(Provided entries begins)

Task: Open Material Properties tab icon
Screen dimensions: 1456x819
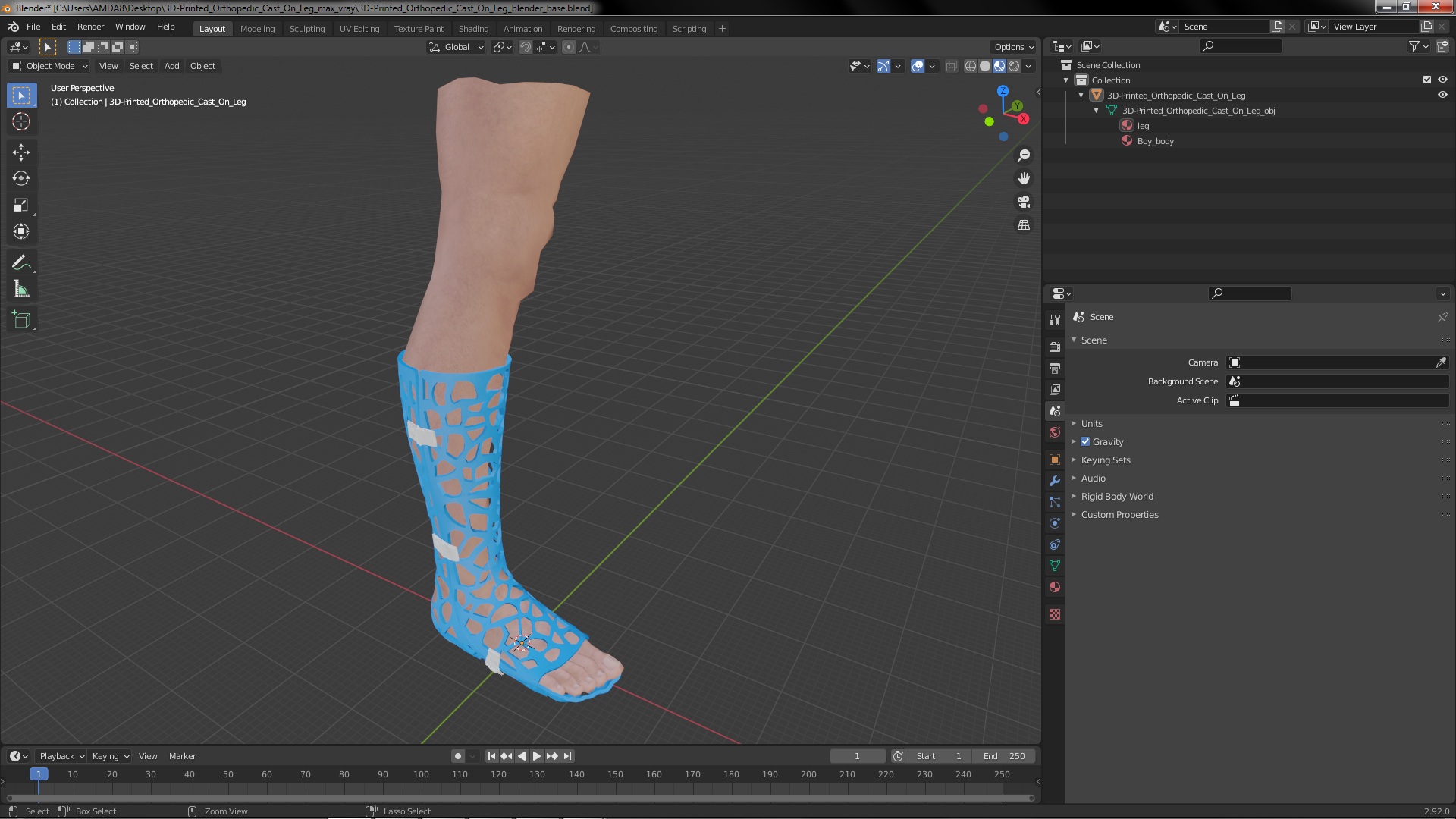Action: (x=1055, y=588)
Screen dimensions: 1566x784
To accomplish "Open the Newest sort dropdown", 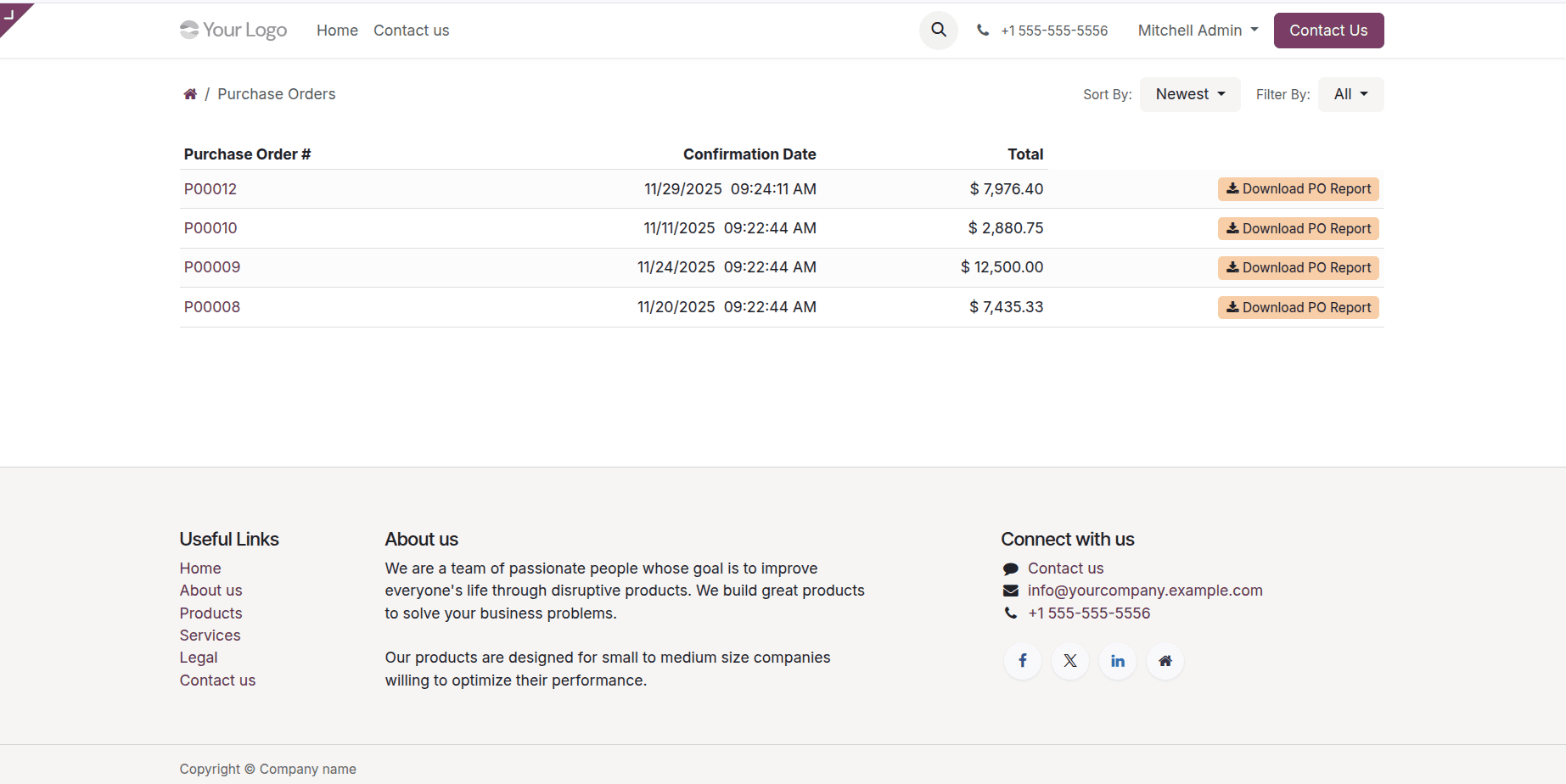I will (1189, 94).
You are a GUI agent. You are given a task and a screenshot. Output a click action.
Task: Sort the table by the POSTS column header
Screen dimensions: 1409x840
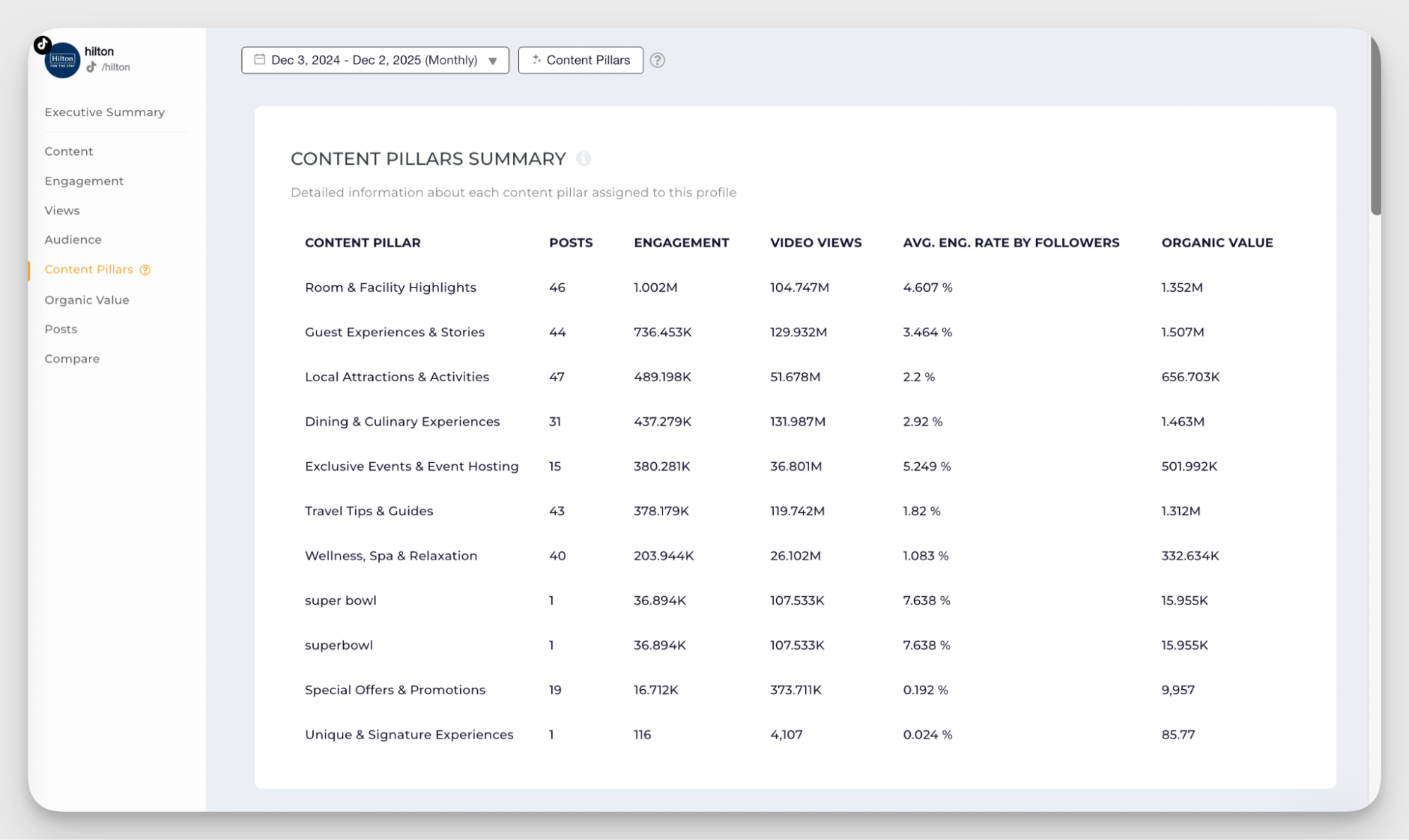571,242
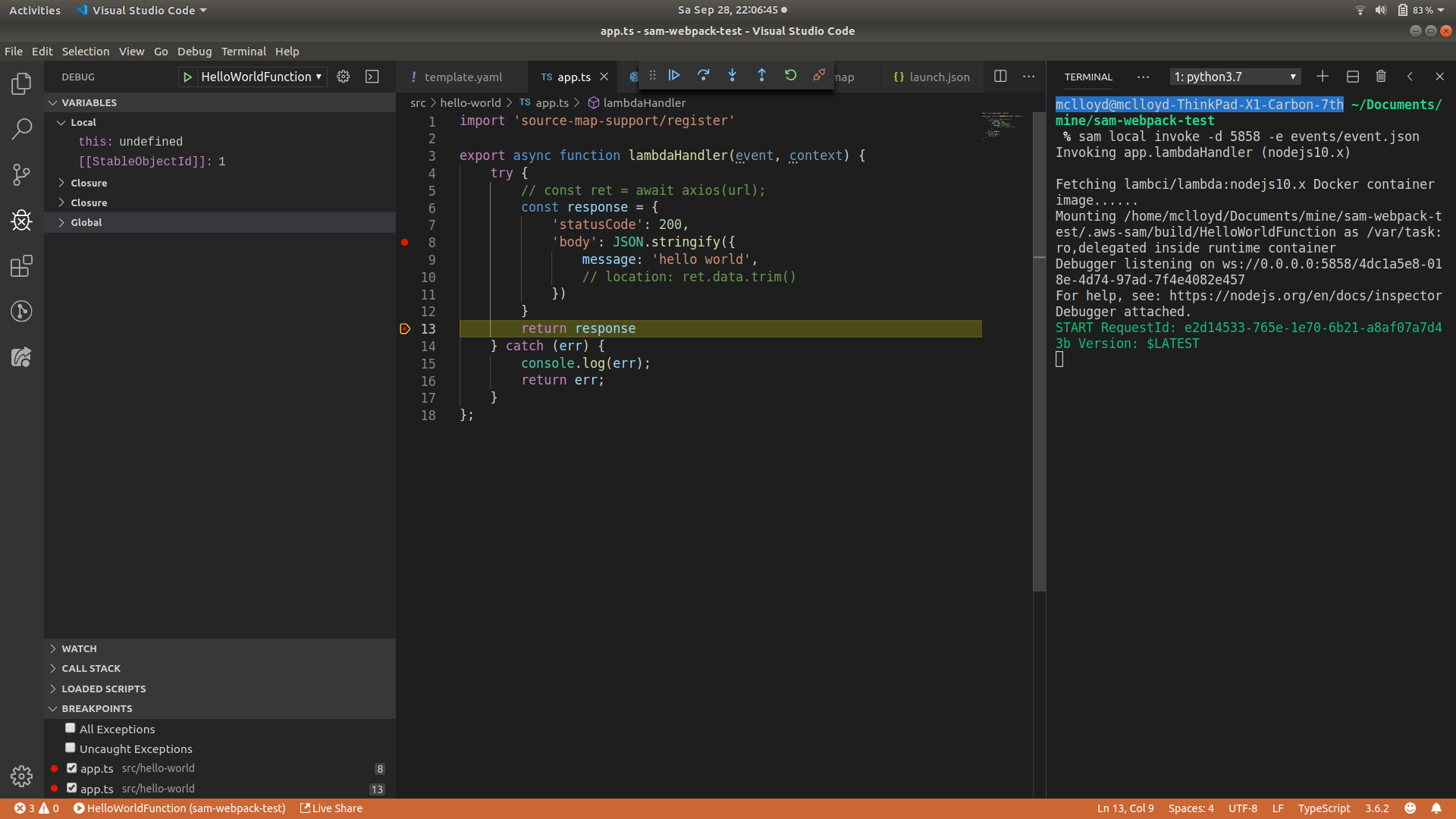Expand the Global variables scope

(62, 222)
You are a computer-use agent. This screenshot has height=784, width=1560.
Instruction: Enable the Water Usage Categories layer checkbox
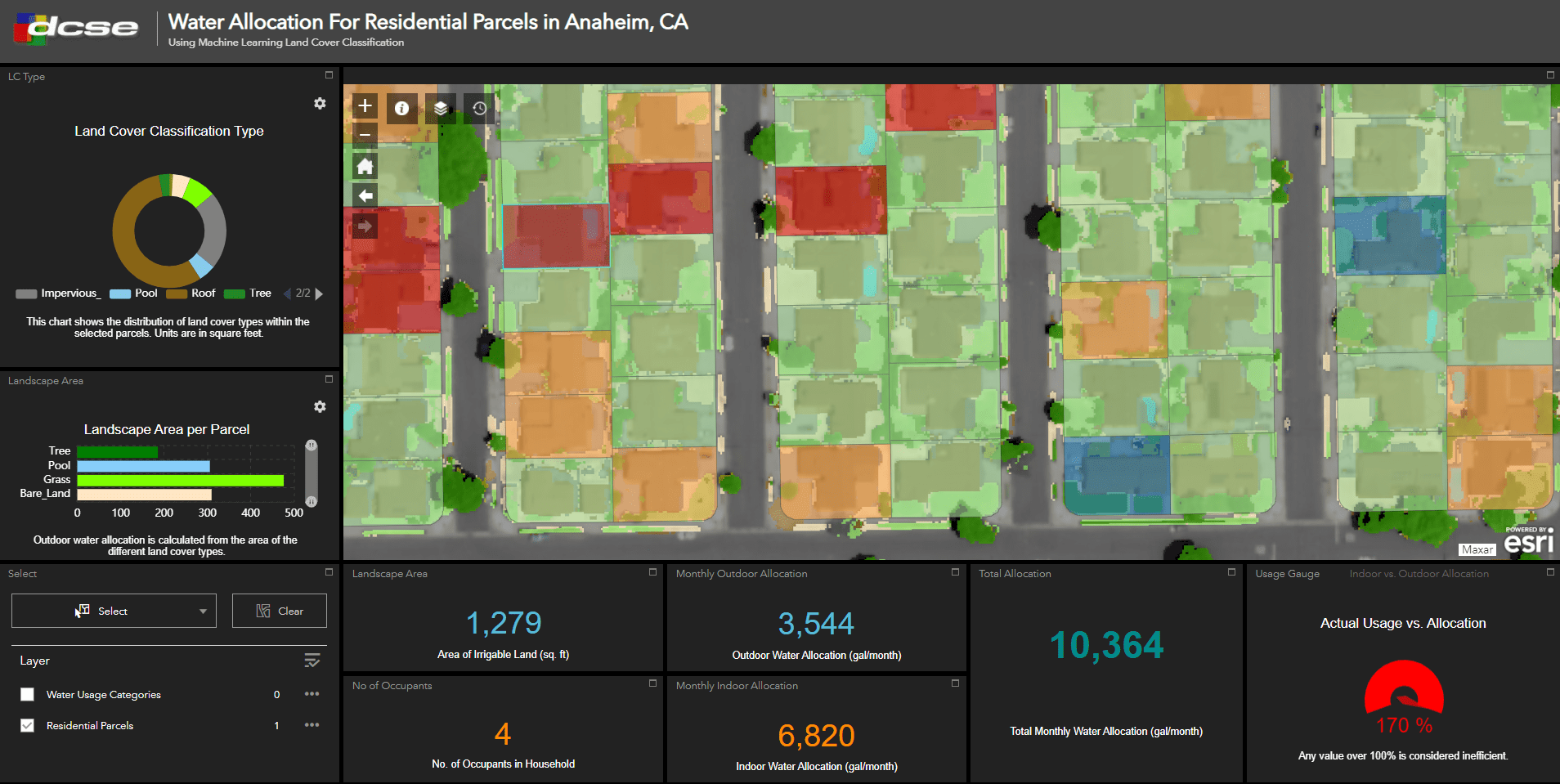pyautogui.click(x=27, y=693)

(Provided entries ends)

Could you return exactly the lines starting with the one that contains "Instruction: Enable the" and ending with the last line of the data above? Leave the pictures out.

*Exercise response*.
Instruction: Enable the Water Usage Categories layer checkbox
pyautogui.click(x=27, y=693)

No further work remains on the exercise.